To accommodate the new patients–who could not be housed inside the hospital itself for fear of infection–Horder initially built bamboo huts outside the city outskirts. In 1890, he erected a temporary ward for leper patients, which was expanded into a leper asylum. By 1894, three additional buildings were constructed to enlarge the asylum.

Because the asylum suffered from a staff shortage, female patients could not be treated in the newly constructed wards and were instead housed in huts outside the asylum. Other patients were also housed in a small colony of huts a quarter mile from the mission hospital when asylum capacity was reached.

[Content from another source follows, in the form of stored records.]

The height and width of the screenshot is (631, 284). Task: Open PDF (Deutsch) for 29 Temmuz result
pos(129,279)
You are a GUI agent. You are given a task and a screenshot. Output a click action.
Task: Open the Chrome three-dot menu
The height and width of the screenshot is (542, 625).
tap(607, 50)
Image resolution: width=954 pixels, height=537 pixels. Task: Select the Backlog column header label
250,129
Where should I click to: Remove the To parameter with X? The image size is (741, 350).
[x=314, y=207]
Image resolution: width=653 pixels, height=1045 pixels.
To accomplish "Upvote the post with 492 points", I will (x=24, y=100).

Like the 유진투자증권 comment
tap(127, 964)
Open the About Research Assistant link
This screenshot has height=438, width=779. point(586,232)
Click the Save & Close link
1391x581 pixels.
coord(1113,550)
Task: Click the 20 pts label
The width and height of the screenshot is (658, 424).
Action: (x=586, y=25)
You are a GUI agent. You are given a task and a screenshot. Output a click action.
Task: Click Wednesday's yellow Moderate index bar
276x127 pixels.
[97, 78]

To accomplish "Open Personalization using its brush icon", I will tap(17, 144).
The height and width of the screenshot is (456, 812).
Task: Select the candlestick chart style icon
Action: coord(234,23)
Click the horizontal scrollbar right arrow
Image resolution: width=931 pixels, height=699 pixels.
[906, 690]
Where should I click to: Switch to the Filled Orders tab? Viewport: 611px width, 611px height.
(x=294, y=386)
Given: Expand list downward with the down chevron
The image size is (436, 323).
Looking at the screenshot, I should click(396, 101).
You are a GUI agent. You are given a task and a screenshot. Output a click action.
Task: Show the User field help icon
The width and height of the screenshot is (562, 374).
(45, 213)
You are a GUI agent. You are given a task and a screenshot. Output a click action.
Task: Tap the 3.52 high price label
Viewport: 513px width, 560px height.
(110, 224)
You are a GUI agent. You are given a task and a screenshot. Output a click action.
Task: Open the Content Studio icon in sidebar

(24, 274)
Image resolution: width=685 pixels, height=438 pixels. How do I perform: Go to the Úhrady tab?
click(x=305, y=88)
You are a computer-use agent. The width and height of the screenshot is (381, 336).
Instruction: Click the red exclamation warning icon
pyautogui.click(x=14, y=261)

Since leprosy was incurable when Horder operated the asylum, Horder instead worked to improve his patients' quality of life. He and his wife pioneered occupational therapy for their patients, teaching them crafts that ranged from basket-weaving to broom-making. The huts outside the Mission Hospital became a leper village with a variety of trades–including sandal weaving, basket-weaving, broom-making, printing and saw-manufacturing. Even after Horder's departure, the Pakhoi hospital would treat patients with the awareness that "the kind of life [the patient] lives" was a key determinant of a patient's prognosis.

== Legacy ==
The Leper Asylum was commended by the C.M.S. for the "remarkable" work it performed with leper patients, and it remained the largest leper refuge in China for decades after Horder's death. When Horder's wife visited the hospital in 1926 for the 40th anniversary of its founding, she was greeted by crowds of hospital leper patients who remembered Horder's contributions.

The occupational therapy practiced in the Leper Asylum was adopted as a treatment regimen by C.M.S. missionaries; at the leprosy settlement in Purulia, missionaries encouraged leper patients to learn agriculture, carpentry, bricklaying, and even dressmaking to promote their recovery. A generation of new missionaries, including Leopold G. Hill and Hubert Gordon Thompson, also served at the Pakhoi hospital.

In 1936, the Leper Asylum closed after 50 years of operation due to a lack of sufficient space to treat an influx of new patients. Pressure from the local government, which was concerned that the proximity of leper patients to the city would present a "menace to public health and safety", also forced the closure. Instead, patients from the asylum were moved to a new leper settlement 4 mi south-west of Pakhoi.

The remainder of the hospital, which remained intact, acquired the Mandarin name Poyan–or Puren–Hospital, or the "Hospital of Universal Love", reflecting its work in treating the local people. In 1952, this name was changed to "Beihai People Hospital".

== Return to England and later life ==
In August 1906, Horder and his wife returned to England because of their failing health, leaving the hospital under the direction of missionary doctor Neville Bradley. Though they meant to depart for the Pakhoi mission station upon their recovery, they decided to remain in England after being advised that Beihai's tropical climate would damage their health.

After resigning from the C.M.S. "on health grounds" in February 1908, Horder was appointed the Superintendent of the Boys' Home at Farningham. He died in November of that year.

After Horder's death, Stubbs remained active in the CMS, organizing exhibitions and training missionary assistants.